There are huge costs involved in digital collections and in facilitating new ways to make them useful with software to make it quicker and easier to query data.  This digital sophistication might seem counterintuitive to those who see natural history as an old-fashioned, outdated area of science.  Also counterintuitive is the idea that simple observation, looking at a specimen, can involve sophisticated technology and issues of dimensionality and phenomenology.  Observation is placed relatively low in the hierarchy of cognitive skills, yet has been recognized as a sophisticated research tool since the early modern period when botanists realized that careful observation was essential for learning about plants.  It was the only way forward in obtaining secure knowledge about a species.  What digital access allows is an entirely new level of observation, the ability to view an image without causing it any physical damage, to access many specimens of one species instantaneously, and to have colleagues in different institutions look at the same specimens in real time.  This communal aspect of digital collections is extremely important; it opens up a new form of image circulation. 

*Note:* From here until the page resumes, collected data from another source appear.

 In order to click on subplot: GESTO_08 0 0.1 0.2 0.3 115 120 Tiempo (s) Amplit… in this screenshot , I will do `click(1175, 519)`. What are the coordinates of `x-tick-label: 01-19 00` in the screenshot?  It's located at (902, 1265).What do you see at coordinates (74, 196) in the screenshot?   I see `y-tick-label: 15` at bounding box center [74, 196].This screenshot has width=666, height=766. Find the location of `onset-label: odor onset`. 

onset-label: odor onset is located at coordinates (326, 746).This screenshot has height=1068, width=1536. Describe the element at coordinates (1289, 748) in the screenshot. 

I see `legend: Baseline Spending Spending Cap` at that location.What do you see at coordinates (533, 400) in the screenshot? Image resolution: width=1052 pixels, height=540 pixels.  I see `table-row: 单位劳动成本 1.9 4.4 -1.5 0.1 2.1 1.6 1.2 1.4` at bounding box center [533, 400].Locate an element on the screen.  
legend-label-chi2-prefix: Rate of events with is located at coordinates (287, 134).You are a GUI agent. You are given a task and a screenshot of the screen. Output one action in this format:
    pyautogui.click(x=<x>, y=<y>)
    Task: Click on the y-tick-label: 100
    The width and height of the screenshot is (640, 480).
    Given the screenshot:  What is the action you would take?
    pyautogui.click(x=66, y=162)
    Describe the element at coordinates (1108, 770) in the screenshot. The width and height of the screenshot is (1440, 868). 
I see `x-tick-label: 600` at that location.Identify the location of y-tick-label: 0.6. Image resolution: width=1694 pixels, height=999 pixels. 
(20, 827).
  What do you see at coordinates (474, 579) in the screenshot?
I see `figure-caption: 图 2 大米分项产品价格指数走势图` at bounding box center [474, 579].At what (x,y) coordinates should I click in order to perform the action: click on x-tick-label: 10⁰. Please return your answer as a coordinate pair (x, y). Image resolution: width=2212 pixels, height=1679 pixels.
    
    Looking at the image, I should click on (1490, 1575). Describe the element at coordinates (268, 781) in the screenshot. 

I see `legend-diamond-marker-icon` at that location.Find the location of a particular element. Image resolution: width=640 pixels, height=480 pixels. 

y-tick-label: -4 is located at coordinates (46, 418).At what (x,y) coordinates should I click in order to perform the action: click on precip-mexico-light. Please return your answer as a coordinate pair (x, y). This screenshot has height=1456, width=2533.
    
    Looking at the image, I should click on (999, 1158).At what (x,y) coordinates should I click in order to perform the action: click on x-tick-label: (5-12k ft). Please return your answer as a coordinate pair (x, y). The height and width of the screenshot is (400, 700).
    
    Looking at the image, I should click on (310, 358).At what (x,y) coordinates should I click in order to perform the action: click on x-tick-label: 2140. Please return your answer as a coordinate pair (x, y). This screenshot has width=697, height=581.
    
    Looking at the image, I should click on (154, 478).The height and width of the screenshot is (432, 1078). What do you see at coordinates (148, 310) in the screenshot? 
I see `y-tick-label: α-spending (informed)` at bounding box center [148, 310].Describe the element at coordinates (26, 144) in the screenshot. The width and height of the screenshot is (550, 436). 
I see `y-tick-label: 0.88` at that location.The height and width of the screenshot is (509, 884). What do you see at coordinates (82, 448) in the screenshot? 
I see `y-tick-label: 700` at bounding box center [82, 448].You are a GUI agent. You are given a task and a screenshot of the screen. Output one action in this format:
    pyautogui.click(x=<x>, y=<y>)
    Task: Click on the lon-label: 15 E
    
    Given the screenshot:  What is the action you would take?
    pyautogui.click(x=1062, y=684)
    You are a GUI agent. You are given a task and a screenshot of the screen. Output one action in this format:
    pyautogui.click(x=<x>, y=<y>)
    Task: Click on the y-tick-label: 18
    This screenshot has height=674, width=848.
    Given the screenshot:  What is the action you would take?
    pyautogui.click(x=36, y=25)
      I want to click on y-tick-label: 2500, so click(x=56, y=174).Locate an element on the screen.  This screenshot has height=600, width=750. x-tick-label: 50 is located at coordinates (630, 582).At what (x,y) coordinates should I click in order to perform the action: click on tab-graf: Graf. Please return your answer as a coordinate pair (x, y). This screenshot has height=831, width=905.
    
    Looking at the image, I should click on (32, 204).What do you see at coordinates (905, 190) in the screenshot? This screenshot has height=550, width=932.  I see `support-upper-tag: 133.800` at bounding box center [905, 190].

It is a paradox that in order to continue to share earth with such a diversity of organisms, we have to create an in-silico world where we experience nature not even second hand as we would in a herbarium, but removed even further onto a screen where the contact is only through the visual.  This digital world can be as fragile and easy to disrupt as an ecosystem, perhaps even more so.  It is a product of human ingenuity and must be sustained by that ingenuity if it is to survive, flourish, and circulate equitably and usefully.

Reference

Flannery, M. C. (2012). Flatter than a pancake: Why scanning herbarium sheet shouldn’t make them disappear. Spontaneous Generations: A Journal of the History and Philosophy of Science, 6(1), 225–232.